*** RECORDS ***

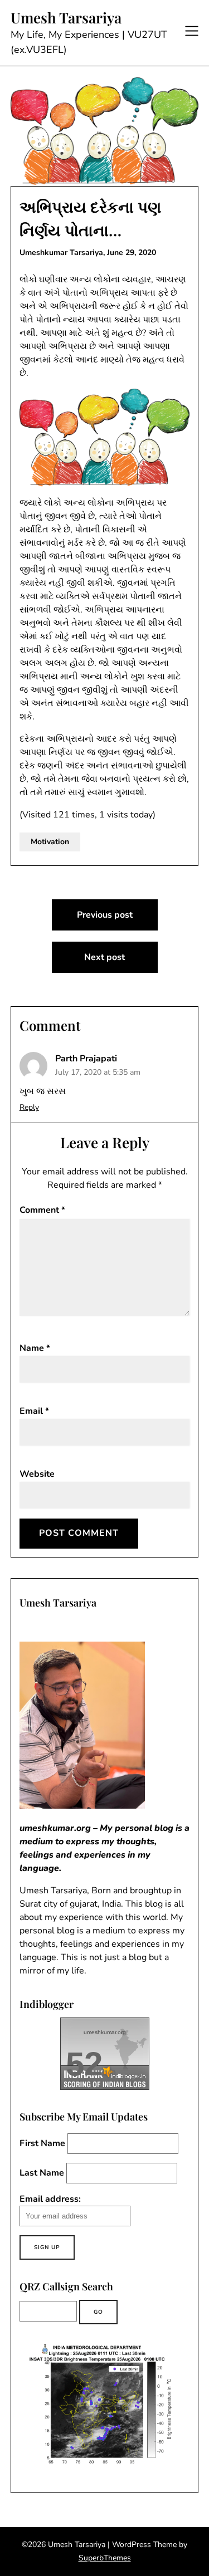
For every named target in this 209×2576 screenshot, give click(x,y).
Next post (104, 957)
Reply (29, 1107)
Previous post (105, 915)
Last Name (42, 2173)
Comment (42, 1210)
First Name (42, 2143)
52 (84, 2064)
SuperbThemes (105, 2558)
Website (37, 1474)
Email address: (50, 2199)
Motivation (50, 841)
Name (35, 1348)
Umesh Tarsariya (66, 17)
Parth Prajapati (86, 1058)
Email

*** End of RECORDS ***

• WHAT IS NEEDED
Once you reach the line that holds "Reply (29, 1107)", print it and every line after it through the end of the records, word for word.

• OUTPUT FOR THIS TASK
Reply (29, 1107)
Previous post (105, 915)
Last Name (42, 2173)
Comment (42, 1210)
First Name (42, 2143)
52 (84, 2064)
SuperbThemes (105, 2558)
Website (37, 1474)
Email address: (50, 2199)
Motivation (50, 841)
Name (35, 1348)
Umesh Tarsariya (66, 17)
Parth Prajapati (86, 1058)
Email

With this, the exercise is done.